[Opening Data in this exercise section]

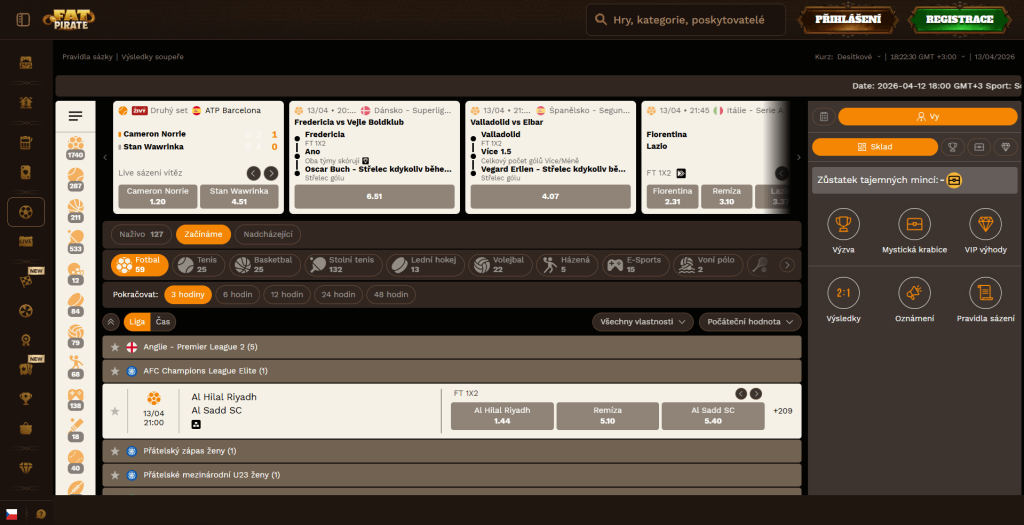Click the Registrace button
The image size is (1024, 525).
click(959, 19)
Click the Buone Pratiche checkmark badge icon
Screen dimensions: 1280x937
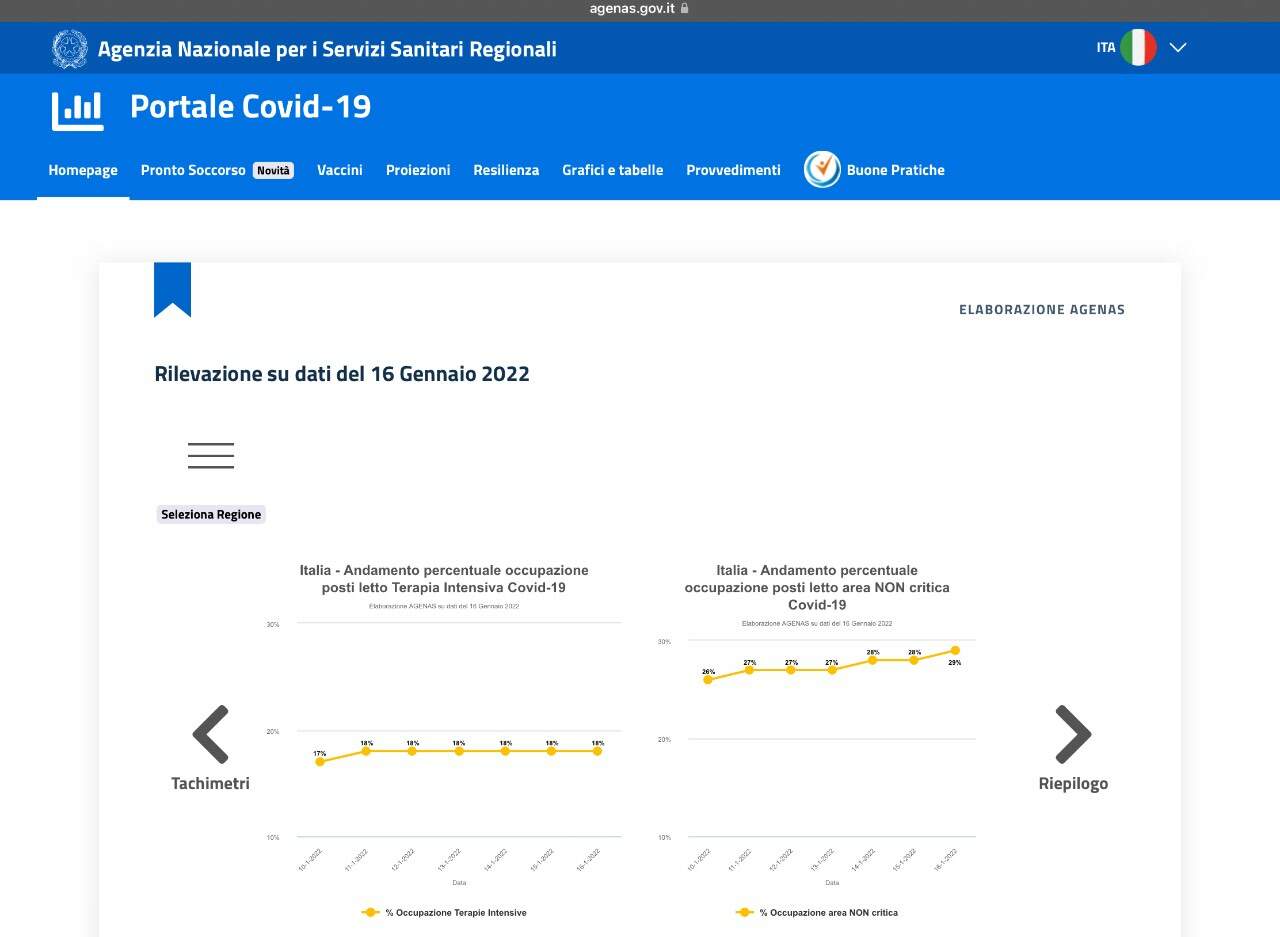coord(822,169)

[Closing Data in this exercise section]

__What you will do__. Leave out all pictures and retype precisely the lines that run from the line containing "Click the Buone Pratiche checkmark badge icon" to the last line of the records.

__Exercise answer__.
Click the Buone Pratiche checkmark badge icon
Screen dimensions: 1280x937
coord(822,169)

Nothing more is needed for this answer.